Tuesday, 7 January 2014

How to Take Notes

"Learn how to listen and you will prosper even from those who talk badly.” Plutarch (AD 46-120) Greek Biographer & Philosopher.
The Student Learning Commons at the W.A.C. Bennett Library at Simon Fraser University has an exceptionally helpful on-line guide to effective note-taking at lecture. (It is a trifle disconcerting reading for the Lecturers themselves, because it implies--indeed, all-but declares--that many of us are dull, confused, inarticulate, habituated and otherwise deficient in our craft.)

The guide is available online in .pdf format at this hotlink.

The Student Learning Commons additionally has an entire page of links to on-line resources to improve the student's "Listening & Note-Taking" at this hotlink.

Note-taking in lecture is one of the skills that one learns at post-secondary institutions that has material applicability in life. Arguably, learning how to take written notes from oral delivery is one of the most practically valuable benefits of a post-Secondary education.

In professional, governmental, community appointments, inability to properly take notes in meetings is a significant handicap to success. Leaning now the art and skill of note-taking will position you to rise above the many and, in brute language, succeed.

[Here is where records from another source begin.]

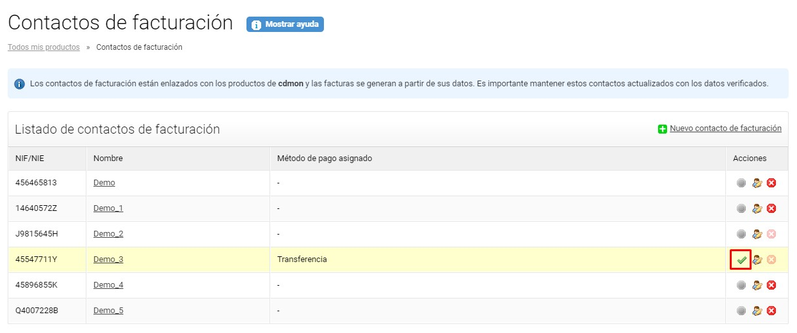Viewport: 797px width, 333px height.
Task: Click the Mostrar ayuda button
Action: [x=285, y=24]
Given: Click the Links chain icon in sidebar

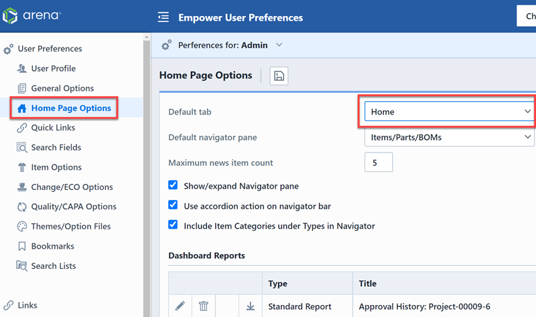Looking at the screenshot, I should [x=8, y=305].
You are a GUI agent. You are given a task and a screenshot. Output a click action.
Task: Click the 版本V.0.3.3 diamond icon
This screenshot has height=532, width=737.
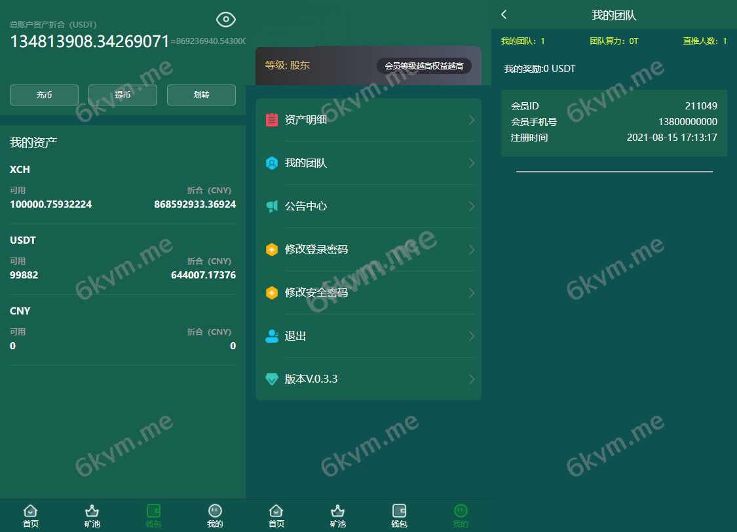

Thaink about what proper note-taking actually is. It is the learned ability to listen and observe the speaker's body language and then recognise, record, and reorganise to your own requirements the truly valuable information, insight, and intelligence that the speaker is giving. This is money--free, found money-- simply picked up for nothing by those  who have taken the trouble to learn note-taking.

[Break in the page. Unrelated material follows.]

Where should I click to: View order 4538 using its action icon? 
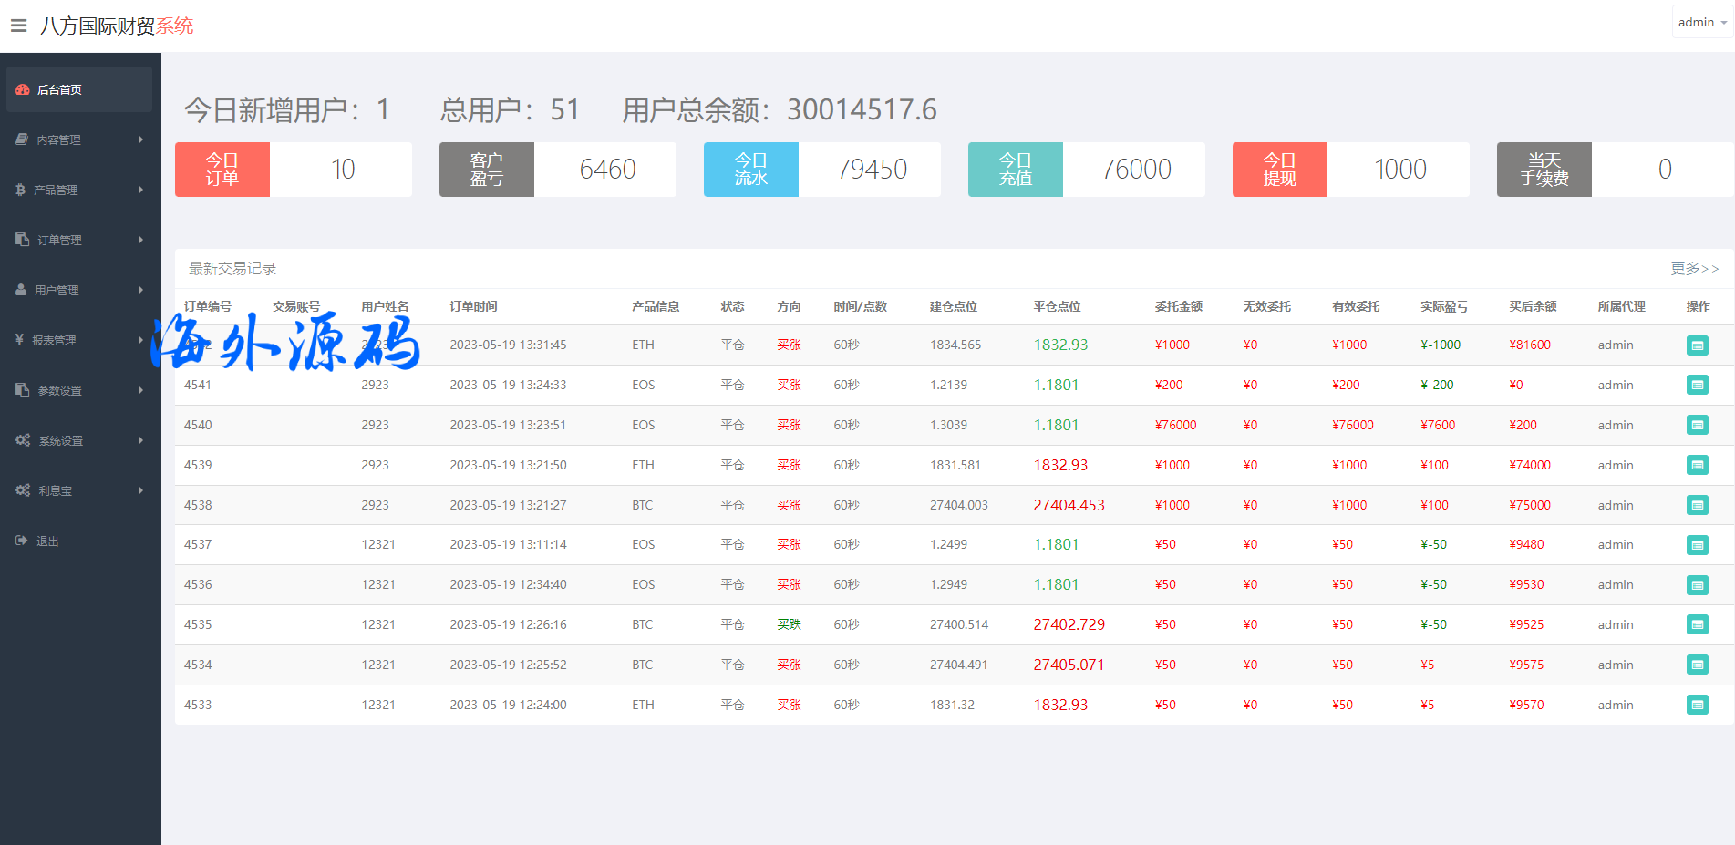(1697, 505)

It is the wisdom beside the famous Shelrock Holmes rebuke to Watson: "you see, but you do not observe." Holmes has trained hmself in that skill and so takes for himself all the value that lesser others are unable to access. Be Holmes: raise yourself above the many

These resources linked here are immensely valuable: especially as it is increasingly common for undergraduates to confuse note-taking with copying down PowerPoint slides. It is rule worth learning that nowhere is PowerPoint the Lecture: lectures are what happen when you are distracted by copying down PowerPoint slides.